That's why the DoJ was able to block tech companies and major movie studios from secretly colluding to suppress their employees' wages, and why those employees were able to get huge sums out of their employers:
https://en.wikipedia.org/wiki/High-Tech_Employee_Antitrust_Litigation
It's also why the Big Six (now Big Five) publishers and Apple got into so much trouble for colluding to set a floor on the price of ebooks:
https://en.wikipedia.org/wiki/United_States_v._Apple_(2012)
When it comes to monopoly, even the most Bork-pilled, Manne-poisoned federal judges and agencies have taken a hard line on price-fixing, because "distortions" of prices make the market computer crash.
But despite this horror of price distortions, America's monopolists have found so many ways to manipulate prices. Last month, The American Prospect devoted an entire issue to the many ways that monopolies and cartels have rigged the prices we pay, pushing them higher and higher, even as our wages stagnated and credit became more expensive:
https://prospect.org/pricing
For example, there's the plague of junk fees (AKA "drip pricing," or, if you're competing to be first up against the wall come the revolution, "ancillary revenue"), everything from baggage fees from airlines to resort fees at hotels to the fee your landlord charges if you pay your rent by check, or by card, or in cash:
https://pluralistic.net/2024/06/07/drip-drip-drip/#drip-off
There's the fake transparency gambit, so beloved of America's hospitals:
https://pluralistic.net/2024/06/13/a-punch-in-the-guts/#hayek-pilled
The "greedflation" that saw grocery prices skyrocketing, which billionaire grocery plutes blamed on covid stimulus checks, even as they boasted to their shareholders about their pricing power:
https://prospect.org/economy/2024-06-12-war-in-the-aisles/
There's the the tens of billions the banks rake in with usurious interest rates, far in excess of the hikes to the central banks' prime rates (which are, in turn, justified in light of the supposed excesses of covid relief checks):
https://prospect.org/economy/2024-06-11-what-we-owe/
There are the scams that companies like Amazon pull with their user interfaces, tricking you into signing up for subscriptions or upsells, which they grandiosely term "dark patterns," but which are really just open fraud:
https://prospect.org/economy/2024-06-10-one-click-economy/
There are "surge fees," which are supposed to tempt more producers (e.g. Uber drivers) into the market when demand is high, but which are really just an excuse to gouge you – like when Wendy's threatens to surge-price its hamburgers:
https://prospect.org/economy/2024-06-07-urge-to-surge/
And then there's surveillance pricing, the most insidious and profitable way to jack up prices. At its core, surveillance pricing uses nonconsensually harvested private information to inform an algorithm that reprices the things you buy – from lattes to rent – in real-time:
https://pluralistic.net/2024/06/05/your-price-named/#privacy-first-again
Companies like Plexure – partially owned by McDonald's – boasts that it can use surveillance data to figure out what your payday is and then hike the price of the breakfast sandwich or after-work soda you buy every day.

### Provided data

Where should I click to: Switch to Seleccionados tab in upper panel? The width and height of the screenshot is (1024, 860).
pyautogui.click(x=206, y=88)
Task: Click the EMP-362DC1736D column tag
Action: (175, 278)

### Exercise objective
In the text excerpt on price manipulation, which company partially owns Plexure?

### Result of the exercise
McDonald's